ASHFIELD – Joe Osterman’s arms were overflowing with pumpkins. Each lap in the Add-A-Pumpkin Team Relay meant another pumpkin to carry until the highly spirited competitors struggled to go on.
Pumpkins tumbled across the Ashfield Town Common, and the large audience that gathered around cheered and applauded for the participants. By the time all six pumpkin games were over, the field was strewn with pumpkin shards and seeds.
The Pumpkin Games have been a crowd favorite at the Ashfield Fall Festival for the past 28 years, providing a free, fun way for the whole family to celebrate fall.
“I’m pleased to say that many of our participants now are the children of some of our first participants,” said Commissioner of the Pumpkin Games Dick Evans.
Children and adults alike participated in the joyous and energetic pumpkin pandemonium, which began at noon Saturday. The festival, which is now in its 48th year, is being held Saturday and Sunday from 10 a.m. to 5 p.m.
The festival as a whole offered a bit of everything, with live music, games, arts, crafts, and food vendors all along the Town Common, Main Street and inside town buildings.
Having started out as a craft fair inside Town Hall, Chair of the Ashfield Fall Festival Committee Sandra Lilly said the festival has only grown, now attracting thousands of people from Ashfield, its surrounding towns and beyond.
“It’s just gotten huge,” she said. “It’s a big celebration of the community (and) of all the organizations … I think about every organization in town participates in this. It’s a lot of people power.”
Ashfield resident Joe Osterman has been attending the festival for the past 12 years. He brought his wife Alexandra, his mother Cathy, and his two daughters Abby, 5, and Katie, 7.
To Osterman, the festival is a time to enjoy the fall foliage, eat fried dough and cotton candy, buy unique Christmas and birthday presents, participate in handmade games and the Pumpkin Games with his children, and socialize with friends and neighbors.
“We run into everybody we know,” he said.
Plus, the Osterman family works together to prepare for the festival by baking apple pies, which are sold in Belding Memorial Library. Vendors all donate a percent of their income to the Ashfield Citizens’ Scholarship Fund.
Evans agreed that the festival is a time for the community to come together and, for many, a homecoming.
“This is where Ashfielders from all around the world come together,” he said, explaining that former residents return to visit current residents. “It’s also a welcome to our neighbors in our region.”
“For us, it’s sort of a family reunion,” said Diane Trainor, who returns to Ashfield from Orange Park, Fla. each year for the festival.
Trainor said the festival is a time for her to visit her sisters, Janet Holmes of Gill and Pat Koziol of Pittsfield, as well as her cousins JoAnne Delphia of Ashfield and Priscilla Memole of Manchester, N.H. This year, Trainor’s niece Alana Martineau of Turners Falls also came, and the six women sat together sharing stories about their childhoods.
“Most of our childhood was spent in Ashfield,” Trainor said, mentioning her grandmother who lived on Main Street. “It’s just like coming home.”
Attending the festival is a 10-year tradition for Trainor and her family.

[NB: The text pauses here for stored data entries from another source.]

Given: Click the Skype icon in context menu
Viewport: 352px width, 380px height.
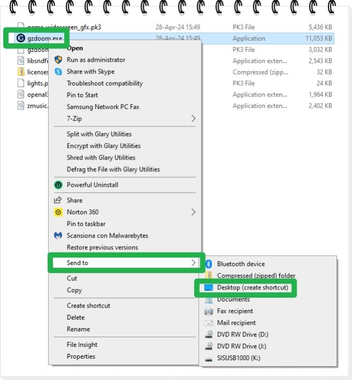Looking at the screenshot, I should (x=58, y=72).
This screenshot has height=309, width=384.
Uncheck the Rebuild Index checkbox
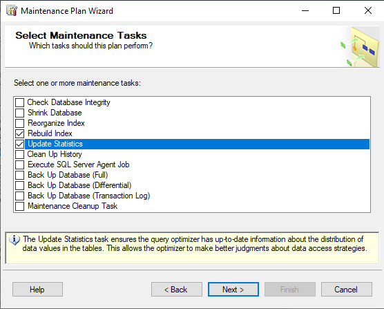20,133
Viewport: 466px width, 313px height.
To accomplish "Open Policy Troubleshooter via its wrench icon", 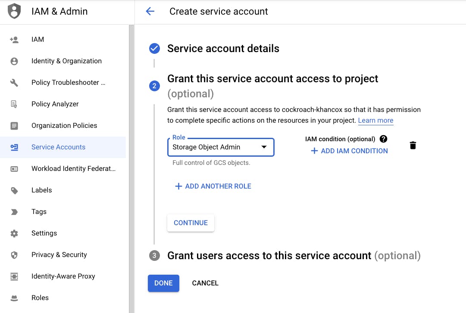I will coord(14,82).
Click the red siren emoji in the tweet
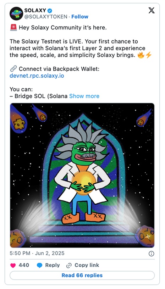This screenshot has height=289, width=165. 13,28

Delphia said she likes that the event isn’t highly commercialized, as all of the games and items for sale are handmade.
“There’s no junk here,” Delphia said. “It’s all homemade.”
“It’s kind of like stepping back in time,” Martineau said of the abundant handmade items and the town’s overall appearance.
Martineau also mentioned that not having cell service noticeably allows families to connect more, without the distraction of technology.
“Nobody’s playing Pokemon Go up here,” she joked.
Lilly described the Ashfield Fall Festival in just two words: “It’s magic.”